Когда Алексей услышал от сопровождавших его из темницы стрельцов, что его ведут к боярскому допросу, в голове его мелькнула мысль о свободе, но едва только взглянул Алексей на лицо своего нового судьи, как мгновенно убедился с горестью, что сущность власти заключалась, по-прежнему, в коварном дьяке. В самом деле, пустое бессмысленное лицо боярина Афанасьева, частое склонение головы его к столу и полусонные глаза, открывавшиеся только в то мгновение, когда подьячий особенно возвышал голос при чтении какого-то дела, весьма ясно показывали, что почтенный сановник присутствовал тут против своего желания и с величайшим удовольствием готов бы был переменить жесткую скамью, на которой восседал, на мягкую перину своей опочивальни. Выбор боярина Афанасьева в следователи ясно давал знать, что и в Большой думе не дремали враги Матвеева и друзья Стрешнева.
– Вот, милостивый боярин, и преступник налицо: изволь-ка сам допросить его обо всем, – сказал Курицын, когда ввели Алексея в палату.
– А в чем он обвинен? – спросил Афанасьев, приподняв на дьяка полусонные глаза.
– Да во всем том, о чем читал сейчас Назар Спиридонович, – отвечал Курицын.
– Да-да, о чем читал; теперь знаю, – промолвил боярин, – а о чем, бишь, читал он?
Подьячий, развернув бывший у него в руках столбец, снова начал читать однообразным голосом:
– Сего лета семь тысяч восемьсот семьдесят девятого, месяца марта в седьмой день: бил челом в приказ тайных дел проживающий в Иноземной слободе, в услужении у немецкого аптекаря Иоганна Пфейфера, посадский человек Федька Горлопанов…
– Помню, помню, – перебил Афанасьев. – Ох уж эти мне бумаги! Положи-ка лучше столбец в сторону, Назар; Трофимыч мне лучше все на словах перескажет.
Курицын, привстав с места, объяснял подробно боярину доносы на Алексея, присовокупив, что уже он сам признался во всем.

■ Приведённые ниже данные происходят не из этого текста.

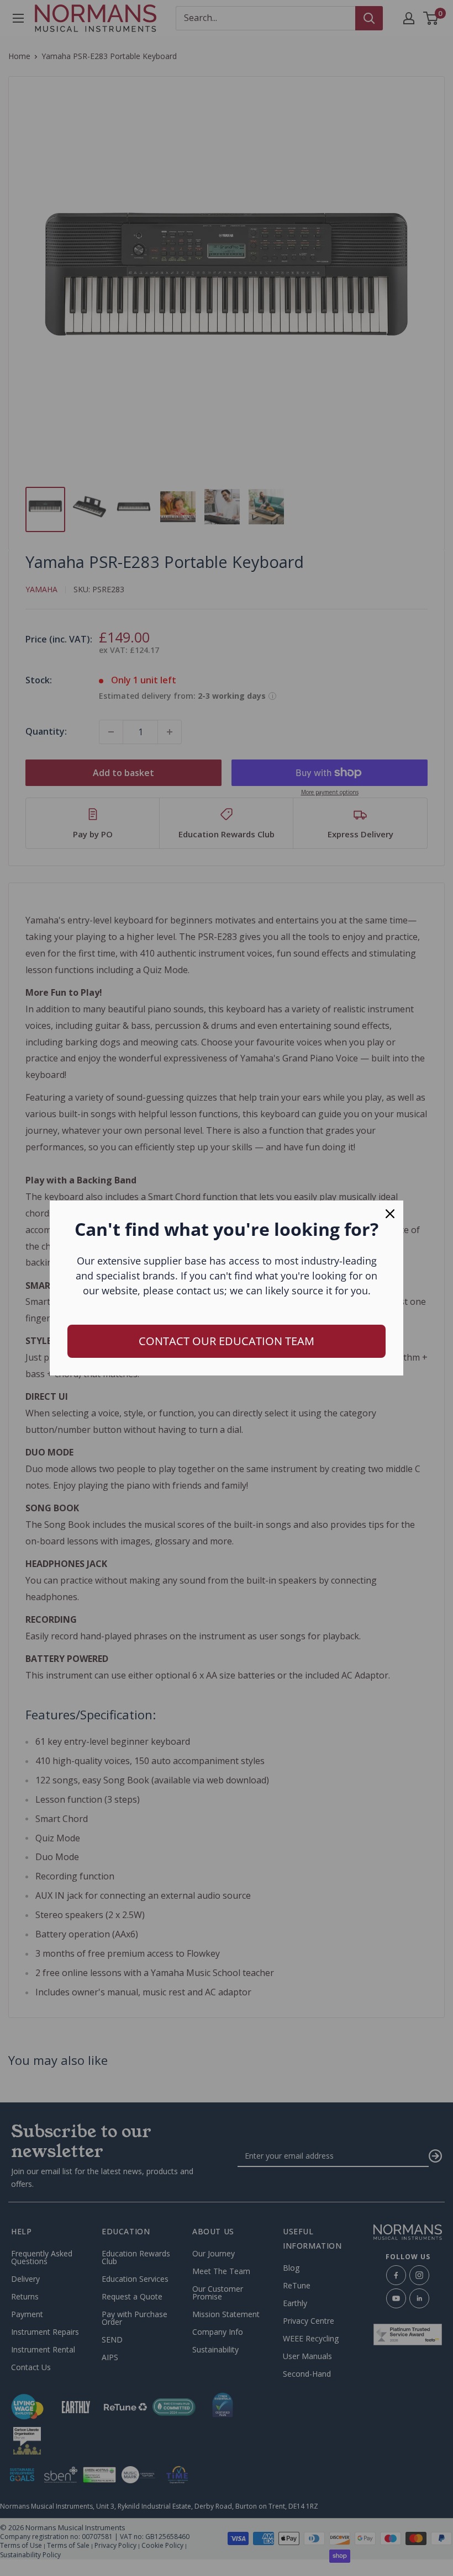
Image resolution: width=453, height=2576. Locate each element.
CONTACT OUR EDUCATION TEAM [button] (226, 1341)
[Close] (390, 1214)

– Никогда не признавался в этом, потому что все сказанное теперь есть совершенная ложь, – произнес Алексей твердым голосом.
Боярин посмотрел на молодого человека безжизненными, ничего не выражавшими глазами и, помолчав, сказал Курицыну:
– Слышишь, он не признается?
– Эх, милостивый боярин, – сказал дьяк с досадой, – да от него этого во второй раз и не требуют. Ведь уже из бумаг видно, что он на первом допросе признался, так и дело с концом. Теперь надобно только, чтобы он объявил, какие заговоры имел с окольничим Матвеевым и какому злу тот подучал его.
– Ну, рассказывай все по сущей правде, – произнес Афанасьев, обращаясь к Алексею, – только не кричи во все горло, у меня и без того уж от вашего брата уши болят. Спрашивай его, Трофимыч.
Выговорив эти слова, боярин замолчал, склонив голову на грудь, и чрез минуту последовало глухое храпение.
– Когда и в каком месте говорил с тобой в первый раз Матвеев? – спросил Курицын.
Алексей рассказал первый разговор свой с Артемоном Сергеевичем возле колокола и последующие – в его доме; наконец передал предложение Матвеева поднять колокол.
– Экую ахинею выдумал! – вскричал с громким смехом Курицын, выслушав рассказ Алексея. – Ну да добро, пусть будет так. А скажи-ка лучше, не рассказывал ли тебе Матвеев, какими чарами приворожил он к себе царя; не брал ли он зельев от аптекаря Пфейфера; не говорил ли, что хочет извести всех других бояр?
– Никогда и ничего подобного не слыхал я от него, – отвечал Алексей.
– Запираешься – видно, думаешь отделаться от нас своими россказнями о колоколе; нет, брат, не на тех напал! Говори все, что есть на душе, коли не хочешь умереть без покаяния.
– Пытайте меня сколько хотите, а кроме того, что сказал, говорить нечего, – отвечал твердо Алексей.
– Семе-ка попробуем, не развяжет ли язычок-то; в старые годы, кажись, был ты большой краснобай. Нуте, ребята, – вскричал дьяк, обращаясь к четырем стоявшим возле дверей стрельцам, – положите добра молодца на сосновую постелю.